Au même âge, c'est-à-dire 8 mois, les bébés commencent à percevoir le langage. La professeure Polka a donc voulu savoir quel lien il pourrait bien y avoir entre le langage et la musique chez ces bébés. En laboratoire, elle a utilisé la même astuce que pour la musique de Ravel, mais cette fois-ci avec des phrases. Résultat : à cet âge, les bébés décodent d'abord la musicalité d'une langue, son rythme. « Nos travaux sur le langage suggèrent qu'un mot est d'abord et avant tout une structure rythmique pour le bébé. Éventuellement, le mot prendra d'autres niveaux de structure, pour finalement devenir significatif. Mais initialement, lorsque les bébés écoutent un mot, ce dernier n'est qu'une structure rythmique. »

En Anglais, plusieurs mots clés ont des variations dans l'intonation des syllabes qui donnent un rythme particulier à la langue. Par exemple, on dit en anglais : « Peter visits the kitchen », en mettant un accent sur la première syllabe des mots principaux. En français, la rythmique est différente. On dira : « Pierre visite la cuisine. » En français, chaque syllabe est prononcée avec la même intonation, sauf pour la dernière syllabe de la phrase. Il y a donc un lien entre l'apprentissage du langage et de la musique. Le rythme en est la clé. Selon Linda Polka, c'est d'ailleurs ce qui fait le succès de la musique d'Annie Brocoli, qui offre un large éventail en ce qui a trait au vocabulaire.

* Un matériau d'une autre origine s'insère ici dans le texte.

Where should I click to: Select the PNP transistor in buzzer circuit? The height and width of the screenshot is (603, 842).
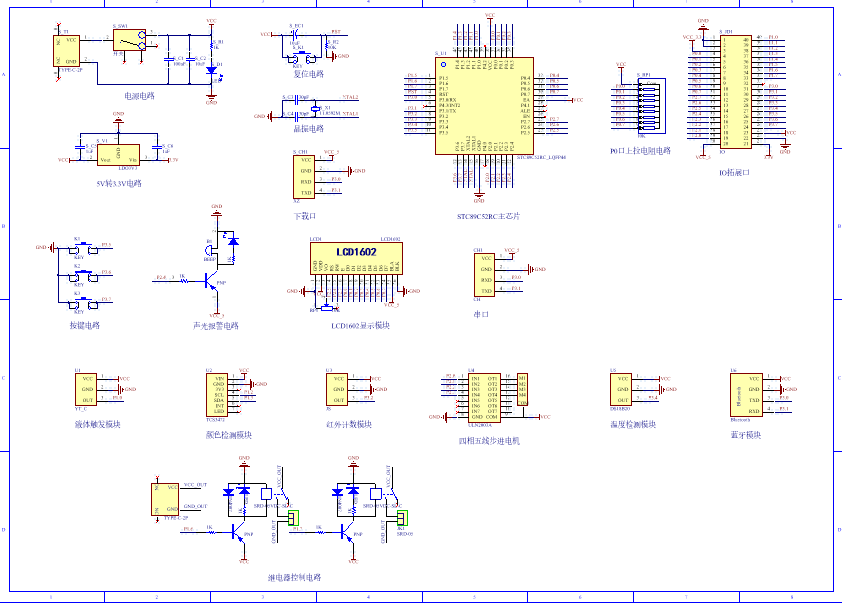[x=212, y=281]
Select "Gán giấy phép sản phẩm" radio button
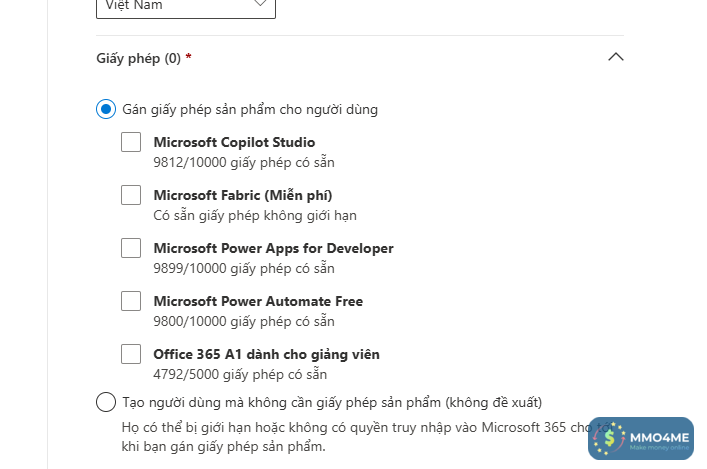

Exposer les tout-petits à autre chose que des comptines pourrait donc contribuer au développement du langage et de la musicalité. « Le rôle de la musique dans les étapes initiales du développement varie énormément d'une culture à une autre. Pour moi, une des plus importantes implications de notre recherche est qu'il n'y a pas de bonnes raisons de restreindre un enfant en bas âge à des différences culturelles ou à des goûts individuels. Si c'est quelque chose que les parents aiment, ils devraient le partager avec leur enfant », conclut la psychologue.